Task details >> Convert each line of the items below into a Markdown table with two columns, Row and Line. Give each line its row number and skip any blank lines.

Records provided >>
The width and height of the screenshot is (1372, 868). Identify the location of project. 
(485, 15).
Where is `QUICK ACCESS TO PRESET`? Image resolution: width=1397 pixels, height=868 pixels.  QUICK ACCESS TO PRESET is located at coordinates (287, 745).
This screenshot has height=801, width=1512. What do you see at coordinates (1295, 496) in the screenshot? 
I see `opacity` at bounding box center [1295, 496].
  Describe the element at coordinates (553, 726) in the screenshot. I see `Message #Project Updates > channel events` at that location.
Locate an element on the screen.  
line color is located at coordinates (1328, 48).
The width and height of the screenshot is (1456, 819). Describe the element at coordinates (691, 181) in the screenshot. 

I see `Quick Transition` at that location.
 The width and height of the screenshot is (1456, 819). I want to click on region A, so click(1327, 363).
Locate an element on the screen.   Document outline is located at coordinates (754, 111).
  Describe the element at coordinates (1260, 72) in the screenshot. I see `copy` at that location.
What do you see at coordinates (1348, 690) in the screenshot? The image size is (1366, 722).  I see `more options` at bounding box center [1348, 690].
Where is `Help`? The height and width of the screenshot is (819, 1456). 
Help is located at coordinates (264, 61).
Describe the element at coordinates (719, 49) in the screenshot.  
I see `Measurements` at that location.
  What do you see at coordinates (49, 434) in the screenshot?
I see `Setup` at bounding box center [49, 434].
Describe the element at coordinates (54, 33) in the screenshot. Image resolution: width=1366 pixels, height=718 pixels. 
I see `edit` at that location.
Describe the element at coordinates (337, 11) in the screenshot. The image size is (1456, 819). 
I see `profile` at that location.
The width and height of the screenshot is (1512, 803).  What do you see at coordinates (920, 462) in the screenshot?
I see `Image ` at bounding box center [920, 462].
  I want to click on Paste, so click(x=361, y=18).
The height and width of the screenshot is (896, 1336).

Task response >>
| Row | Line |
|---|---|
| 1 | The width and height of the screenshot is (1372, 868). Identify the location of project.  |
| 2 | (485, 15). |
| 3 | Where is `QUICK ACCESS TO PRESET`? Image resolution: width=1397 pixels, height=868 pixels.  QUICK ACCESS TO PRESET is located at coordinates (287, 745). |
| 4 | This screenshot has height=801, width=1512. What do you see at coordinates (1295, 496) in the screenshot?  |
| 5 | I see `opacity` at bounding box center [1295, 496]. |
| 6 |   Describe the element at coordinates (553, 726) in the screenshot. I see `Message #Project Updates > channel events` at that location. |
| 7 | Locate an element on the screen.   |
| 8 | line color is located at coordinates (1328, 48). |
| 9 | The width and height of the screenshot is (1456, 819). Describe the element at coordinates (691, 181) in the screenshot.  |
| 10 | I see `Quick Transition` at that location. |
| 11 |  The width and height of the screenshot is (1456, 819). I want to click on region A, so click(1327, 363). |
| 12 | Locate an element on the screen.   Document outline is located at coordinates (754, 111). |
| 13 |   Describe the element at coordinates (1260, 72) in the screenshot. I see `copy` at that location. |
| 14 | What do you see at coordinates (1348, 690) in the screenshot? The image size is (1366, 722).  I see `more options` at bounding box center [1348, 690]. |
| 15 | Where is `Help`? The height and width of the screenshot is (819, 1456).  |
| 16 | Help is located at coordinates (264, 61). |
| 17 | Describe the element at coordinates (719, 49) in the screenshot.   |
| 18 | I see `Measurements` at that location. |
| 19 |   What do you see at coordinates (49, 434) in the screenshot? |
| 20 | I see `Setup` at bounding box center [49, 434]. |
| 21 | Describe the element at coordinates (54, 33) in the screenshot. Image resolution: width=1366 pixels, height=718 pixels.  |
| 22 | I see `edit` at that location. |
| 23 | Describe the element at coordinates (337, 11) in the screenshot. The image size is (1456, 819).  |
| 24 | I see `profile` at that location. |
| 25 | The width and height of the screenshot is (1512, 803).  What do you see at coordinates (920, 462) in the screenshot? |
| 26 | I see `Image ` at bounding box center [920, 462]. |
| 27 |   I want to click on Paste, so click(x=361, y=18). |
| 28 | The height and width of the screenshot is (896, 1336). |